§ Short task:
State how many of the lines below contain the word "terminal". Give only the number.

Dataset entries:
--

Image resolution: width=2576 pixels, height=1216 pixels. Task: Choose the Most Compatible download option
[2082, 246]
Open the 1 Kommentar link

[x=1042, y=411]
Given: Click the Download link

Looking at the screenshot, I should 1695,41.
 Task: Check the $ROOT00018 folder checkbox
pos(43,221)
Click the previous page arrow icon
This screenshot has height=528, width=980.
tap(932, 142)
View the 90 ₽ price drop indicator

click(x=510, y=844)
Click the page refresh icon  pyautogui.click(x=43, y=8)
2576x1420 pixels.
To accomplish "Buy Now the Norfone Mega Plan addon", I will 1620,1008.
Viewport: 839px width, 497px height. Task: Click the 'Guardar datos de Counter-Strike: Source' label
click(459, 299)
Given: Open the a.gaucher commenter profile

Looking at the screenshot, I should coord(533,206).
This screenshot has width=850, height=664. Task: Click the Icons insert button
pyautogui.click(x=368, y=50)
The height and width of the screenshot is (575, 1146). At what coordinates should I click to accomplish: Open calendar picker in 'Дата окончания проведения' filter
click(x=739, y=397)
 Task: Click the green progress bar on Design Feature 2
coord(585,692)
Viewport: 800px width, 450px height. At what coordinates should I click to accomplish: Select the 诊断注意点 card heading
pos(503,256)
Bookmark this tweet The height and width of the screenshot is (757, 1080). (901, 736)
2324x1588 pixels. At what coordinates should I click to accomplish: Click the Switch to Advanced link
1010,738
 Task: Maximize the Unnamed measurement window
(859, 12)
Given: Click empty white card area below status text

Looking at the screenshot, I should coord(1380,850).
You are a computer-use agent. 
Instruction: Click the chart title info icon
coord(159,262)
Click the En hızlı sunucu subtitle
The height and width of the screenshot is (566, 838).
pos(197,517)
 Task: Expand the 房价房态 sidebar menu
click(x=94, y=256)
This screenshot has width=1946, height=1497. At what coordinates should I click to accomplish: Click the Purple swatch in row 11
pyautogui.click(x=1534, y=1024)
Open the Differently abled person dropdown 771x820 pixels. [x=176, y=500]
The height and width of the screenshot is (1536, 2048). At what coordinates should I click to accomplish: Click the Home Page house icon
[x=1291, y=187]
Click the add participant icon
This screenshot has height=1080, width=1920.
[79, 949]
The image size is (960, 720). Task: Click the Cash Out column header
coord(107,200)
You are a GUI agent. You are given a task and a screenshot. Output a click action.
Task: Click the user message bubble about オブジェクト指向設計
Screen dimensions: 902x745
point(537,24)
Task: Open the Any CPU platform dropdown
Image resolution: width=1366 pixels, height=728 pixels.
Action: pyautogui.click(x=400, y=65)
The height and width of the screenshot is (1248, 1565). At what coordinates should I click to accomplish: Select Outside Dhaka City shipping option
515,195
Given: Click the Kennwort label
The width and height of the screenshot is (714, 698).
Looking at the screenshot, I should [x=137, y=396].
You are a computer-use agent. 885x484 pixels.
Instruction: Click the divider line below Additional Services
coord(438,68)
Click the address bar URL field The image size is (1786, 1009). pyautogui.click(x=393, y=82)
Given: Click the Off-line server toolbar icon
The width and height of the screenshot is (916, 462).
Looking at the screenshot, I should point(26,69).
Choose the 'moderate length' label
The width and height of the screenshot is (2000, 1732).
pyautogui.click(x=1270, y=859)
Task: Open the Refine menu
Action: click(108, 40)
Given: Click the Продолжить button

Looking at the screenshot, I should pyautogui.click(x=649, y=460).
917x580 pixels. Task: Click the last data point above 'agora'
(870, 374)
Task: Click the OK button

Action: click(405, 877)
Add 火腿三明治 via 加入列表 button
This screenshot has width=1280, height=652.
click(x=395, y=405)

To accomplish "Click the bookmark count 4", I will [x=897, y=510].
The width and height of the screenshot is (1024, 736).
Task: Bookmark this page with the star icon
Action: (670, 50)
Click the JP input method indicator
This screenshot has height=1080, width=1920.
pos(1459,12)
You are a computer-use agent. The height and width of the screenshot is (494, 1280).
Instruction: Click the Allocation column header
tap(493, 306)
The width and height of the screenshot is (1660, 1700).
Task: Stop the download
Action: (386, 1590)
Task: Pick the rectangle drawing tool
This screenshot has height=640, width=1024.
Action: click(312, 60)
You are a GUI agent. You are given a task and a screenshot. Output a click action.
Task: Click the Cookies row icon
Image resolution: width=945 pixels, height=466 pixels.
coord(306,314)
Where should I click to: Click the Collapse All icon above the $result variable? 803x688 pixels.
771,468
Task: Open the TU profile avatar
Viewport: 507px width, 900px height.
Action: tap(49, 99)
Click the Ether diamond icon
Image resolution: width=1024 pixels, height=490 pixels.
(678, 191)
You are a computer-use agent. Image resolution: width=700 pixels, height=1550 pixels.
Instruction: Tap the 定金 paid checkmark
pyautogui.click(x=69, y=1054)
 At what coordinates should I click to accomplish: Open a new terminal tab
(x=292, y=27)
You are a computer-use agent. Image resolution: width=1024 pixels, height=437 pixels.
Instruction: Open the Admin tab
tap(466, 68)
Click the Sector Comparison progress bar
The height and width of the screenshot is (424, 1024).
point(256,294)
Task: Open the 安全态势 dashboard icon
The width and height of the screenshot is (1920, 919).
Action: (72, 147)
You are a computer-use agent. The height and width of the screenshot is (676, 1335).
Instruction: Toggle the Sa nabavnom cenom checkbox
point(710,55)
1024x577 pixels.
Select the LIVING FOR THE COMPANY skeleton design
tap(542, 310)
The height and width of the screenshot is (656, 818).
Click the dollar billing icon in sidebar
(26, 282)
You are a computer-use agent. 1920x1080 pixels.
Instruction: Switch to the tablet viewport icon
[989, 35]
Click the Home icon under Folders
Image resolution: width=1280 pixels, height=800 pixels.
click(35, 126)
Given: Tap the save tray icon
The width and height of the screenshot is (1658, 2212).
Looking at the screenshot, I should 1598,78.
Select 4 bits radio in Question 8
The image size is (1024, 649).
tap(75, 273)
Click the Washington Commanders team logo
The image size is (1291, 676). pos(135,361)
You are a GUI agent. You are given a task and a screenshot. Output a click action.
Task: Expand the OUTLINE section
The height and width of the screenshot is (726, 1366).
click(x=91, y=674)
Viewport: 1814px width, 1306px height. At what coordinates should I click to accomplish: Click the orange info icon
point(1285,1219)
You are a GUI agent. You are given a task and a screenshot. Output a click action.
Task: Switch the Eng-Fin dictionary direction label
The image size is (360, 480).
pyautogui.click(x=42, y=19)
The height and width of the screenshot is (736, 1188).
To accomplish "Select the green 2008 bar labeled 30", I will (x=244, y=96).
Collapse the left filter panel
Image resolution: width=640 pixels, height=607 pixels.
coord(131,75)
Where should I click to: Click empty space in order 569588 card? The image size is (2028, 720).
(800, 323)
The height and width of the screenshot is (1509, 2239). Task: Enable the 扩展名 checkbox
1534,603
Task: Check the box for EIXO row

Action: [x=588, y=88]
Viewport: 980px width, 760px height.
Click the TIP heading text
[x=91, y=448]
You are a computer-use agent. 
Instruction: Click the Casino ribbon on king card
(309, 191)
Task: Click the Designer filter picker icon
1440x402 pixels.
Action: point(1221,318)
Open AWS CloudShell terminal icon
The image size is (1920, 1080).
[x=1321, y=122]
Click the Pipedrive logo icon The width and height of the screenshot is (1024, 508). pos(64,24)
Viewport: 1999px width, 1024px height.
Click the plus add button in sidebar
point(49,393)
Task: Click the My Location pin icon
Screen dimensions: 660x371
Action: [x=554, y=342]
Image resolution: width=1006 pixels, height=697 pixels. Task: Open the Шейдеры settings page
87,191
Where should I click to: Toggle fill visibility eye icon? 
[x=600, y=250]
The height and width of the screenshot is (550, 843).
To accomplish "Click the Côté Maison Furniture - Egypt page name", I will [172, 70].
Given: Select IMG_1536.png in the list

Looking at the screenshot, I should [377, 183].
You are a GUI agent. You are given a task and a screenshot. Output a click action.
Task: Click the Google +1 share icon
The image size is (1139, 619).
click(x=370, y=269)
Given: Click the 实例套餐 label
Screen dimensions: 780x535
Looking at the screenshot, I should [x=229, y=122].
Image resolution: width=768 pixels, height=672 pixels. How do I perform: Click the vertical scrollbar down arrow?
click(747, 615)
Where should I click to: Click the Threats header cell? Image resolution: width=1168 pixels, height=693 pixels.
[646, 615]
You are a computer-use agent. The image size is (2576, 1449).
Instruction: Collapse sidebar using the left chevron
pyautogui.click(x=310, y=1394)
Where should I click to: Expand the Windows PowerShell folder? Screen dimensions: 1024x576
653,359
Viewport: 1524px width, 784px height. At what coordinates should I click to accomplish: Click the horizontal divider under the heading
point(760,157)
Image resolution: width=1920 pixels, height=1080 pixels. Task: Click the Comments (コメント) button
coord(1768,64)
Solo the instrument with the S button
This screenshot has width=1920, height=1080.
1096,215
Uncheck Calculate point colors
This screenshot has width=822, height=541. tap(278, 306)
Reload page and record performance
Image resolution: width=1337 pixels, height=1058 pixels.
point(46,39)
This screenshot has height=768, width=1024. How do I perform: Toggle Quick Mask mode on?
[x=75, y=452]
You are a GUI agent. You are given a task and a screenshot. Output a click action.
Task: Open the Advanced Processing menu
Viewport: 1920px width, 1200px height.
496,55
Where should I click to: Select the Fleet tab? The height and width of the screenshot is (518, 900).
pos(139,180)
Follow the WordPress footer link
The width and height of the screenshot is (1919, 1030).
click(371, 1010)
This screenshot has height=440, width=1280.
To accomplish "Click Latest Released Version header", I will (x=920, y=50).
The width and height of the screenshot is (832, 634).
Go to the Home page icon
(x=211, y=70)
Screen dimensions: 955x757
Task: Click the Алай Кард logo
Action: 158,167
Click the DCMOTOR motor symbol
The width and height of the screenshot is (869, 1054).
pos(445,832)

--

§ Right answer:
2